Tuesday, March 22, 2005

New York Times: You go, girl!

The New York Times editorial page has been getting a bit mouthy against the Bush administration of late (though whether anyone outside of the cultural and political elites is paying attention is another matter. Last Wednesday, for example, saw an editorial condemning the Bush administration's media propaganda efforts.
    As documented this week in an article in The Times by David Barstow and Robin Stein, more than 20 federal agencies, including the State Department and the Defense Department, now create fake news clips. The Bush administration spent $254 million in its first four years on contracts with public relations firms, more than double the amount spent by the Clinton administration. Most of these tapes are very skillfully done, including "interviews" that seem genuine and "reporters" who look much like the real thing. Only sophisticated viewers would easily recognize that these videos are actually unpaid commercial announcements for the White House or some other part of the government. Some of the videos clearly cross the line into the proscribed territory of propaganda, and the Government Accountability Office says at least two were illegally distributed.

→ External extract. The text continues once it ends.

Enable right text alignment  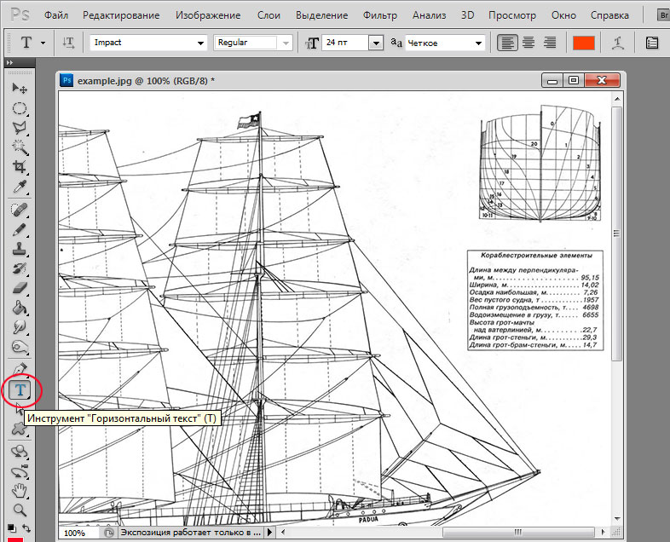pos(549,43)
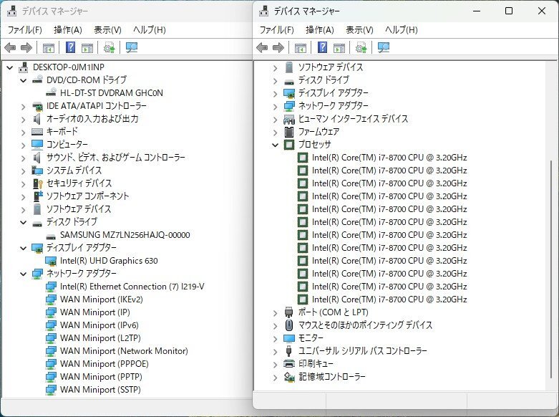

(The GAO, by the way, condemns this whole practice as "propaganda." The Bush administration is ignoring the GAO.)

Sunday's Times turned to the "fiscal meltdown" looming in Washington, as ballooning government spending and continuing tax cuts for the wealthy (yes, the rich are still lining uo for even more tax cuts) threaten to really damage the U.S. economy - and leave millions more in poverty
    When you step back and look at it, the collective tax-cutting psyche of Mr. Bush and his partisans appears to border dangerously on the grandiose. How else to explain their relentless profligacy in the face of the unprecedented Bush-era swing from budget surplus to deficit, the unmistakable long-term trend of a rich-get-richer, poor-get-poorer income distribution, the ballooning costs of war, the weaker dollar, rising oil prices and record deficits in trade and investment - which now require the United States to borrow $2.1 billion a day from abroad? It's time for the people, the ultimate referees in a democracy, to call a timeout.

Today's target for the Times is the Republican government's somewhat opportunistic role in the Terri Schiavo saga.
    The Bush administration and the current Congressional leadership like to wax eloquent about states' rights. But they dropped those principles in their rush to stampede over the Florida courts and Legislature. The new law doesn't miss a chance to trample on the state's autonomy and dignity. There are a variety of technical legal doctrines the federal courts use to show deference to state courts, like "abstention" and "exhaustion of remedies." The new law decrees that in Ms. Schiavo's case, these well-established doctrines simply will not apply.

    Republicans have traditionally championed respect for the delicate balance the founders created. But in the Schiavo case, and in the battle to stop the Democratic filibusters of judicial nominations, President Bush and his Congressional allies have begun to enunciate a new principle: the rules of government are worth respecting only if they produce the result we want. It may be a formula for short-term political success, but it is no way to preserve and protect a great republic.

All good stuff, I'm sure. But, again, who's listening?